Grève et colèreLa Grèce commémore sa pire catastrophe ferroviaire
Les transports sont à l’arrêt et des manifestations sont attendues un peu partout mercredi en Grèce, un an après la pire catastrophe ferroviaire de l’histoire du pays
La Grèce, en partie en grève, commémore mercredi la catastrophe ferroviaire la plus meurtrière de son histoire il y a un an, alors que pleuvent les accusations de dissimulation des responsabilités.
Ni trains, ni métros, ni taxis, ni ferries: les transports sont quasiment à l’arrêt en Grèce depuis minuit et pour 24 heures. Le syndicat du secteur public (ADEDY) a appelé à cesser le travail un an jour pour jour après la collision ferroviaire qui a tué 57 personnes et blessé 180 autres.
«Nous sommes de nouveau dans la rue pour crier tous ensemble que nous n’oublions pas», a lancé l’ADEDY, ajoutant: «un an plus tard, les responsables de cette tragédie ne sont toujours pas tenus de répondre de leurs actes criminels». «Nous poursuivrons la lutte (...) pour empêcher toute tentative de dissimulation des responsabilités», selon l’ADEDY.
Recueillement
Des manifestations doivent avoir lieu dans tout le pays, en particulier à Athènes. Les familles et proches des victimes doivent quant à elles se recueillir en milieu de journée sur les lieux de la collision ferroviaire, à Tempé, proche de la ville de Larissa, à 350 km au nord de la capitale.

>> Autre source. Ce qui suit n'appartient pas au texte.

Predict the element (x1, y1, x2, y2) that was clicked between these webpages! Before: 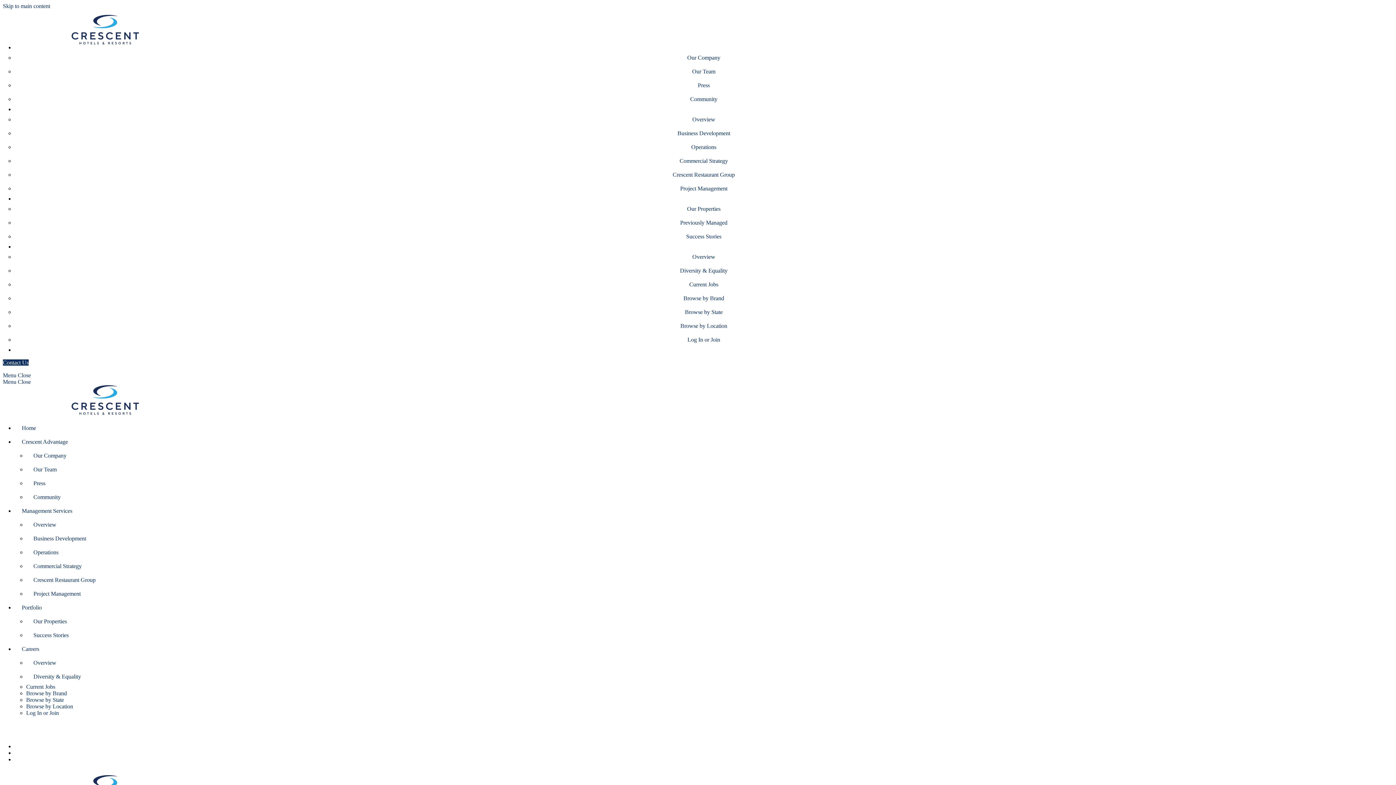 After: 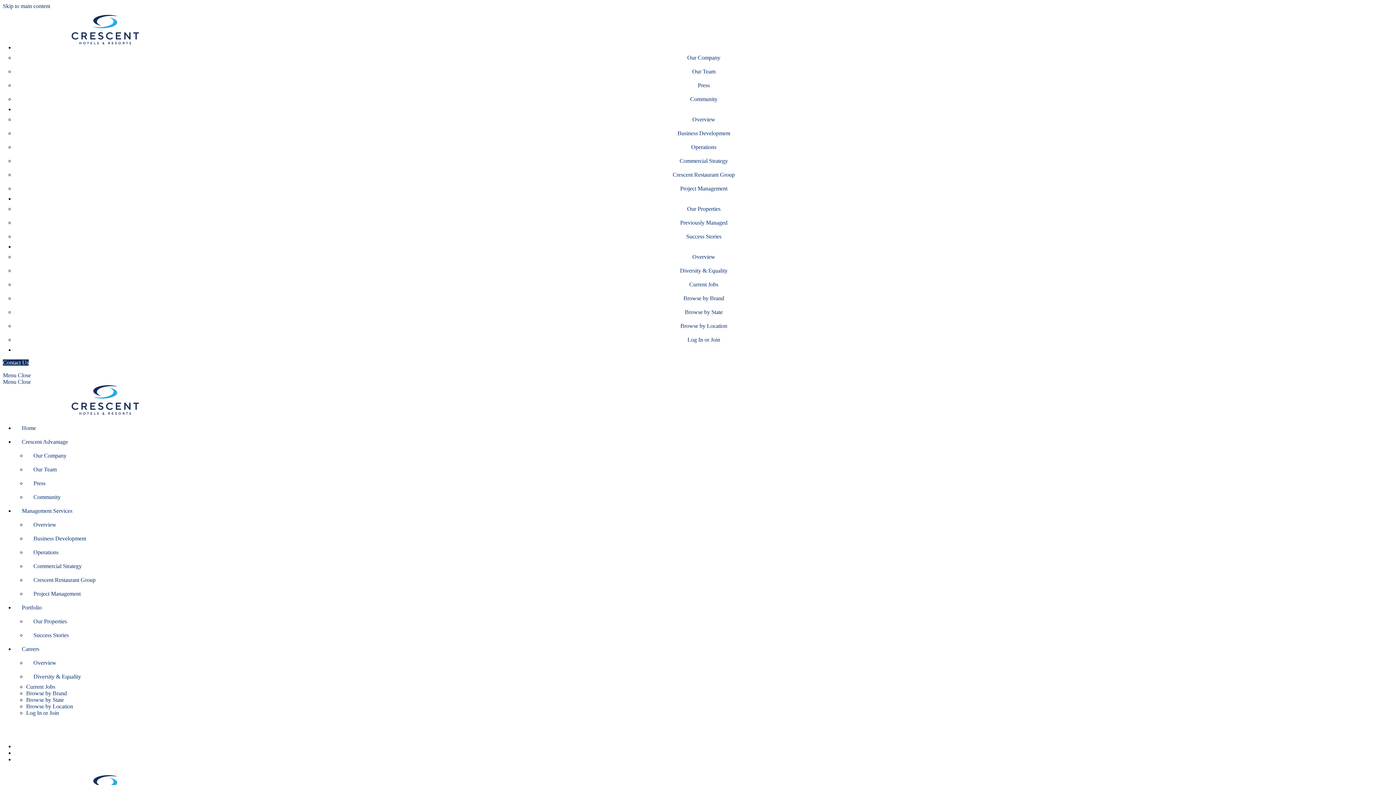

C’est dans cette vallée que le 28 février 2023, à 23 h 21, un train transportant plus de 350 personnes a heurté frontalement un convoi de marchandises. Cinquante-sept personnes sont tuées, pour beaucoup des jeunes qui rentraient dans la ville universitaire de Thessalonique (nord) après les festivités du carnaval. Durant les 19 minutes qui ont précédé l’accident, les deux trains ont circulé sur la même voie sans qu’aucun système d’alarme ne soit déclenché.
L’émoi suscité par la catastrophe est immense, tout comme la colère des Grecs qui accusent les responsables politiques, au premier rang desquels le Premier ministre Kyriakos Mitsotakis, d’incurie.
«Assassins»
Des dizaines de milliers de personnes descendent dans les rues à la suite du drame. La foule gronde «assassins» et asperge de peinture rouge sang la façade de la société des chemins de fer, Hellenic Train.
Le chef de gare en poste à Larissa ce soir-là est arrêté et admet des erreurs. Mais très vite, de graves négligences dans la gestion d’un réseau ferré vétuste sont mises à jour. Sont pointés du doigt les retards pris dans la modernisation des systèmes automatisés de sécurité et de gestion du trafic malgré les millions alloués pour leur réparation ou leur installation. Les syndicats de cheminots avaient d’ailleurs tiré la sonnette d’alarme à plusieurs reprises avant l’accident, sans être entendus.
Trente-quatre employés des chemins de fer font l’objet de poursuites. Deux d’entre eux sont en détention provisoire pour «homicide par négligence». Leur procès doit commencer en juin. Mais un an plus tard, les plaies restent béantes.
Dans un entretien à l’AFP, Maria Karystianou, dont la fille de 19 ans a été tuée dans la collision, a admis n’avoir «aucune confiance» en la justice grecque et assuré vouloir porter l’affaire devant la Cour européenne des droits de l’Homme (CEDH).
Lenteur de la justice
Le combat de cette pédiatre de Thessalonique pour faire la lumière sur l’accident constitue aujourd’hui sa «principale raison de vivre». «Le crime commis à Tempé est le résultat d’années de malhonnêteté financière et d’une multitude d’abus, d’omissions et d’erreurs», a-t-elle asséné lors d’une audition remarquée au Parlement européen mi-février. «Par la suite, une multitude d’actions gouvernementales ont tenté de déformer et de dissimuler les preuves incriminantes», a-t-elle poursuivi.
L’enquête judiciaire n’a progressé qu’avec lenteur. Des proches de victimes ont mandaté leurs propres experts, assurant que les enquêteurs avaient négligé des preuves importantes.
Étrillé pour sa gestion jugée calamiteuse de la catastrophe, le Premier ministre Kyriakos Mitsotakis avait demandé un «grand pardon» aux Grecs et promis il y a un an que cette tragédie ferait l’objet d’une enquête «approfondie».
Son ancien ministre des Transports, Kostas Karamanlis, qui avait démissionné quelques heures après l’accident, a assuré devant une commission d’enquête parlementaire que le personnel en service ce soir-là était à blâmer. Les améliorations en matière de sécurité ont depuis commencé, mais elles progressent lentement.